The United Arab Emirates University (UAEU) has signed a licensing agreement with USA-based global pharmaceutical company BioLegend, Inc. to use four different UAEU patents in biotechnology. The license was granted in order to develop diagnostic tools for the early detection of Parkinson's Disease and possibly other neurological diseases.

The technology was developed at UAEU and is patent protected in the USA, the European Union and other countries and regions worldwide. Dr. Ali Rashid Al Noaimi, Vice Chancellor of UAEU, signed the agreement on behalf of the university, while Dr. Gene Lay, the CEO and founder of BioLegend signed on behalf of the US company.

His Excellency Dr. Ali Rashid Al Nuaimi, Vice Chancellor of UAEU, stressed that this patent agreement was the second of its kind at UAEU. This is yet more evidence of the university's pursuit of excellence in order to follow the directives of the national leadership headed by His Highness Sheikh Khalifa Bin Zayed Al Nahyan, the President of UAE; and in accordance with the vision of His Highness Sheikh Mohammed Bin Rashid Al Maktoum, Vice President and Prime Minister of the UAE and Ruler of Dubai. Such directives are further supported by His Highness General Sheikh Mohammed Bin Zayed Al Nahyan, Crown Prince of Abu Dhabi and Deputy Supreme Commander of the Armed Forces. This is also in tune with UAE Vision 2021. The Vice Chancellor added that UAEU reflects the leadership's focus on healthcare. Finally, he also added that, "the knowledge-based economy is part of the global economy and our national university should protect and market its technological discoveries and collaborate with industrial leaders globally and within the country."

Dr. Al Nuaimi also welcomed the announcement by saying that UAEU was honoured to cooperate with a global pharmaceutical company that specialized in brain diseases and neurological research as just such research is being carried out at the university.

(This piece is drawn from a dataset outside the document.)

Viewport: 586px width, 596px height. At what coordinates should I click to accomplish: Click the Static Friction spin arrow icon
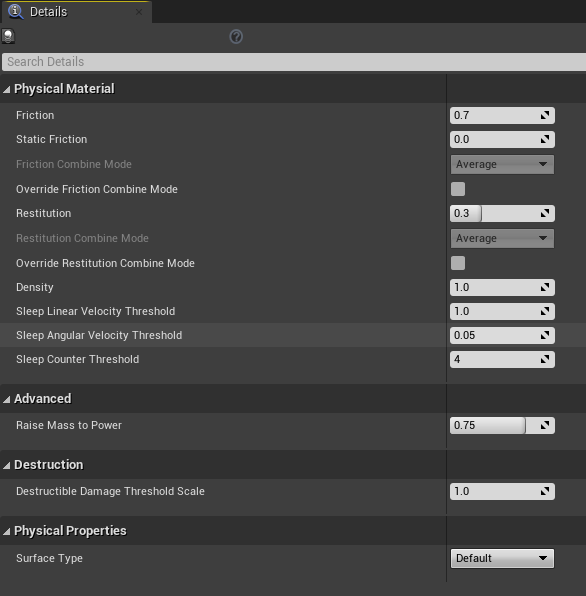(545, 139)

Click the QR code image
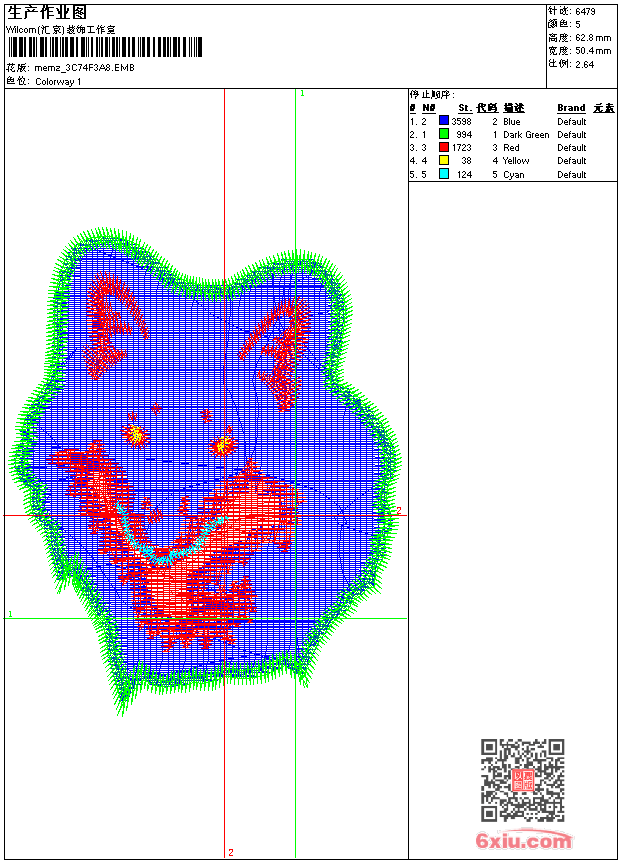coord(523,780)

He also highlighted the importance of protecting research results by filing patent applications to protect the new discoveries: "UAEU has more than 80 different new inventions and around 190 patent applications in its portfolio, of which 36 have already been granted."

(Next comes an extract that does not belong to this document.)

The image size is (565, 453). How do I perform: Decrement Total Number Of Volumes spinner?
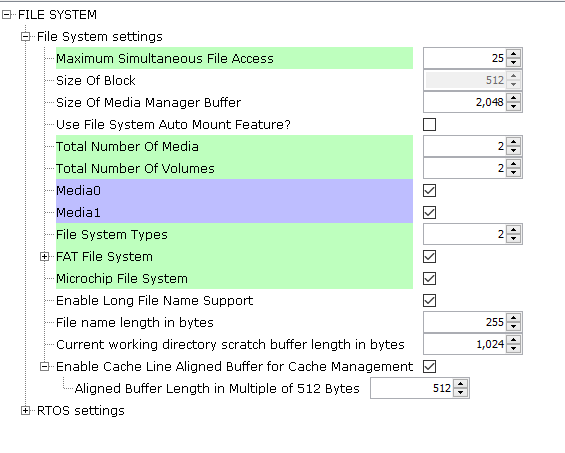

Dr. Gene Lay added that BioLegend were, "happy to have a partnership with United Arab Emirates University and is committed to the commercial development and exploitation of these patents." He further added that BioLegend was striving to provide quality research reagents and expert technical support to the worldwide scientific. Their mission is to accelerate research and discovery by providing the highest quality products at outstanding value, along with superior customer service and technical support.

Professor Ghaleb Al Hadrami, the Deputy Vice Chancellor for Research and Graduate Studies, said that the university supports scientific excellence and innovation and said that, "there were four international competitors negotiating for the license, however our office chose BioLegend due to their leading position in developing and manufacturing world-class, cutting-edge immunological reagents for biomedical research." He also noted the efforts of Mohamed Al Hemairy, Head of Patents and Technology Transfer at the university, and said that, "this deal took over a year of discussion before reaching a mutual consensus. Licensing biochemistry patents in the neurological sciences is challenging due to the complexity of the technology, as well as the time it requires to negotiate the details of the agreement especially when it involves human experimentation."

The driving force behind this technology is Professor Omar El-Agnaf and his team of experienced postdoctoral and postgraduate researchers in the College of Medicine and Health Sciences at UAEU. They developed assays for the detection of proteins involved in Parkinson's Disease. Between seven to ten million people worldwide live with Parkinson's Disease and the lack of early detection is recognised as an impediment to effective clinical intervention as well as retarding the development of new therapeutics.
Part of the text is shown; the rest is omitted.